**CONSIGNES:**
1) Dans le texte sur l’interdiction de la mendicité, recopiez mot pour mot le passage allant de «Vaud: Référendum lancé» jusqu’à «combat est indispensable.» inclus.
2) Traduisez en anglais, s’il vous plaît, cette phrase du texte sur l’interdiction de la mendicité : «Le comité référendaire a soixante jours pour récolter les 12’000 signatures nécessaires.»

**TEXTE PROPOSÉ:**

----

Vaud: Référendum lancé contre l'interdiction de la mendicité

«Luttons contre la pauvreté, pas contre les pauvres!» C’est sous ce mot d’ordre qu’une dizaine d’associations et de partis politiques du canton de Vaud ont lancé le 10 octobre 2016 un référendum contre l’interdiction de la mendicité, décidée à la fin septembre par le Grand Conseil. Bien que solidaires avec la cause, les Eglises ne se sont pas engagées dans le comité référendaire.

A une courte majorité, le parlement vaudois avait accepté, le 27 septembre, une initiative du parti nationaliste-conservateur UDC demandant de proscrire la mendicité de rue dans tout le canton de Vaud. Le comité référendaire a soixante jours pour récolter les 12’000 signatures nécessaires. Le défi s’annonce difficile, mais pour les associations de terrain, ce combat est indispensable.

----

**DONNÉES FOURNIES:**
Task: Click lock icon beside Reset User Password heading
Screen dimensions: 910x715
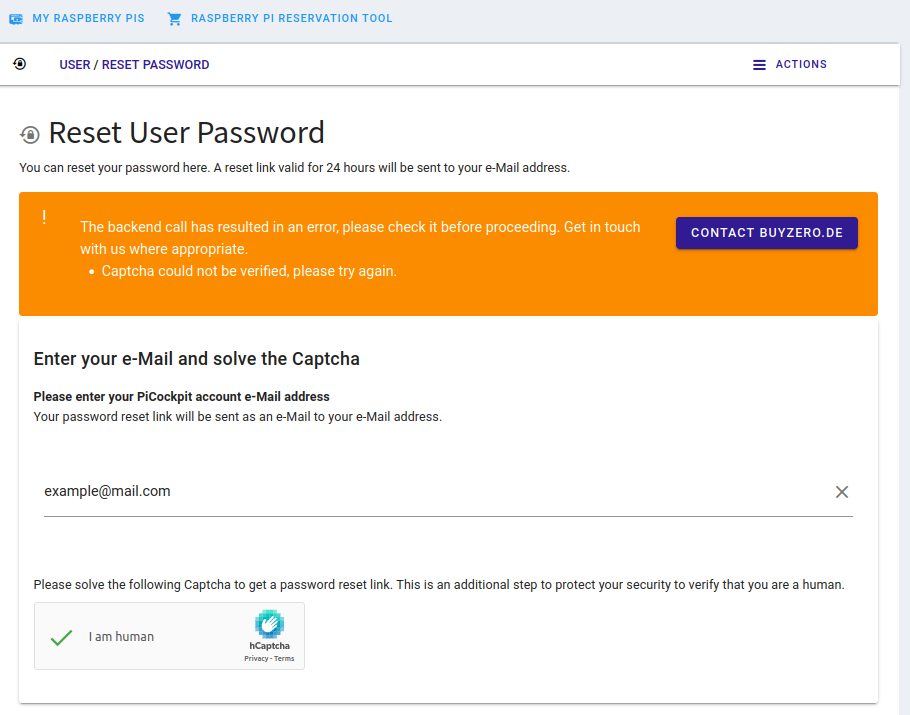Action: (30, 135)
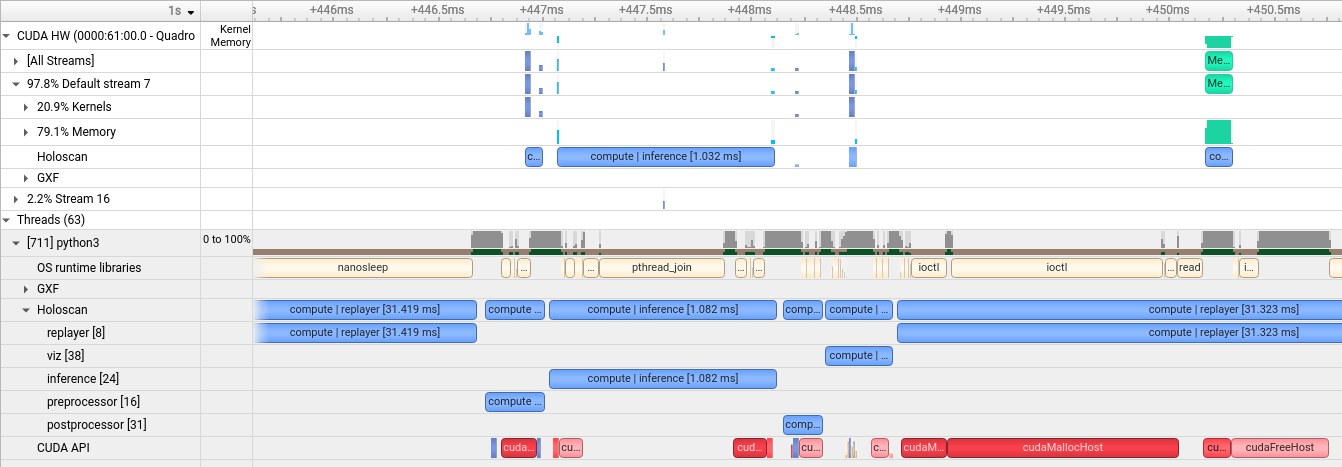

----

**CORRIGÉ DES EXERCICES:**
1)
Vaud: Référendum lancé contre l'interdiction de la mendicité

«Luttons contre la pauvreté, pas contre les pauvres!» C’est sous ce mot d’ordre qu’une dizaine d’associations et de partis politiques du canton de Vaud ont lancé le 10 octobre 2016 un référendum contre l’interdiction de la mendicité, décidée à la fin septembre par le Grand Conseil. Bien que solidaires avec la cause, les Eglises ne se sont pas engagées dans le comité référendaire.

A une courte majorité, le parlement vaudois avait accepté, le 27 septembre, une initiative du parti nationaliste-conservateur UDC demandant de proscrire la mendicité de rue dans tout le canton de Vaud. Le comité référendaire a soixante jours pour récolter les 12’000 signatures nécessaires. Le défi s’annonce difficile, mais pour les associations de terrain, ce combat est indispensable.

2) The referendum committee has sixty days to collect the 12,000 signatures required.